Italie, France, Yougoslavie : 1972
Titre original : E poi lo chiamarono il magnifico
Réalisation : Enzo Barboni
Scénario : Enzo Barboni
Acteurs : Terence Hill, Gregory Walcott, Yanti Somer
Éditeur : Bubbel Pop’ Édition
Durée : 2h05
Genre : Western
Date de sortie cinéma : 23 août 1973
Date de sortie DVD/BR : 22 octobre 2025

Sir Thomas More, un pied tendre est envoyé dans l’Ouest dans l’espoir de devenir un homme, mais il préfère la poésie aux coups de feu et la bicyclette aux chevaux. Jusqu’à ce qu’il doive se frotter au gunman Morton qui convoite sa petite amie…

Le film

[4/5]

Et maintenant on l’appelle El Magnifico, c’est un peu comme si Lucky Luke avait troqué son cheval pour un vélo, son flingue pour un recueil de poèmes, et sa virilité pour une moustache bien taillée.
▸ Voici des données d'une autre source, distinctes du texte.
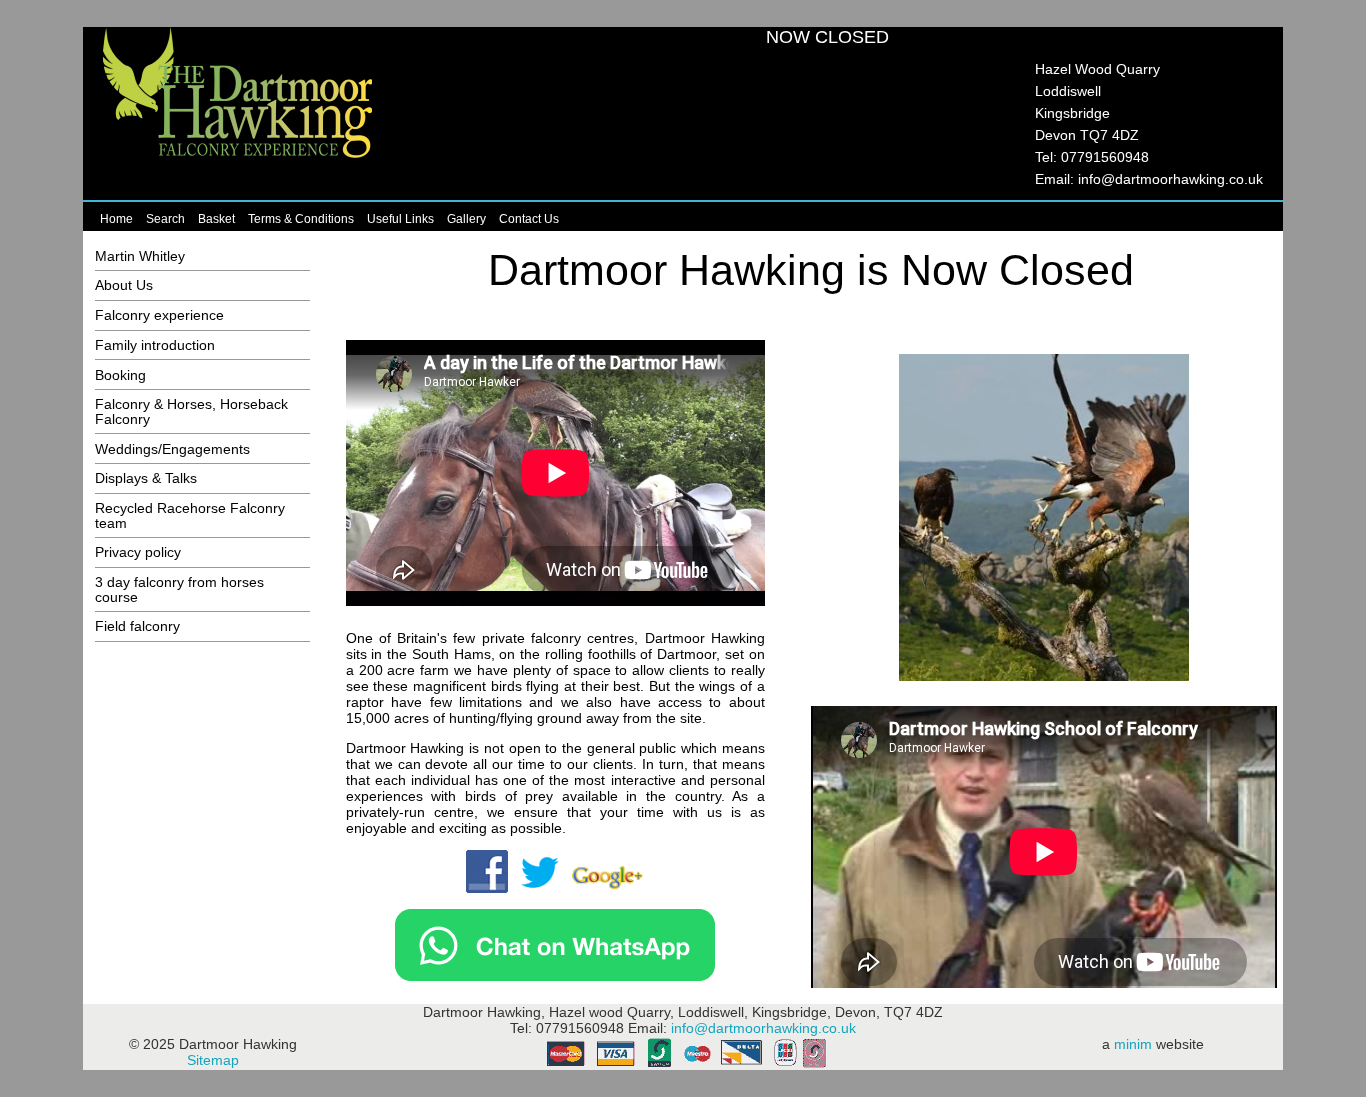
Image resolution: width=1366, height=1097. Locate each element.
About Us (124, 285)
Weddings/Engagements (172, 449)
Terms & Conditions (301, 219)
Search (165, 219)
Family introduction (155, 345)
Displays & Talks (146, 478)
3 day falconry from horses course (179, 589)
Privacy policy (138, 552)
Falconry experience (159, 315)
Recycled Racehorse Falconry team (190, 515)
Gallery (466, 219)
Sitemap (213, 1060)
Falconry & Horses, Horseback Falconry (191, 411)
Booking (120, 375)
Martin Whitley (140, 256)
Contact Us (529, 219)
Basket (216, 219)
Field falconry (137, 626)
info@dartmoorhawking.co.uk (1170, 179)
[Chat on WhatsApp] (555, 976)
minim (1133, 1044)
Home (116, 219)
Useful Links (400, 219)
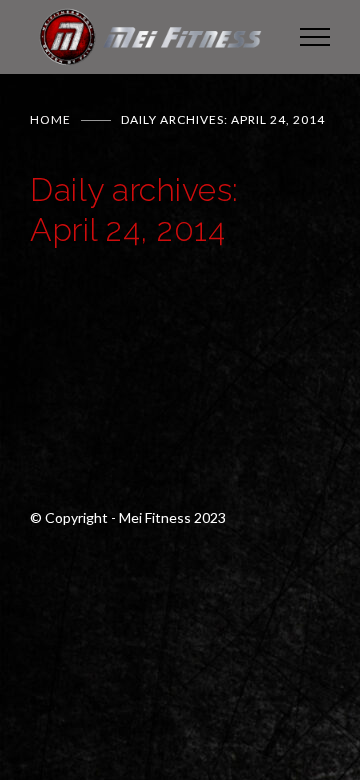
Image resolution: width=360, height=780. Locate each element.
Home (50, 119)
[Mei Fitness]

Ce western spaghetti signé E.B. Clucher (alias Enzo Barboni, pour les intimes du genre) ne cherche pas à réinventer la poudre, mais plutôt à la saupoudrer d’un humour absurde et d’une tendresse inattendue. Le film, sorti en 1972, s’inscrit dans cette veine décalée du western italien post-Leone, où les cowboys ont des tics de comédie burlesque et les méchants des tronches de syndicalistes en fin de carrière. Et dans Et maintenant on l’appelle El Magnifico, c’est Terence Hill qui mène la danse, ou plutôt la balade, avec une élégance de dandy égaré dans un saloon.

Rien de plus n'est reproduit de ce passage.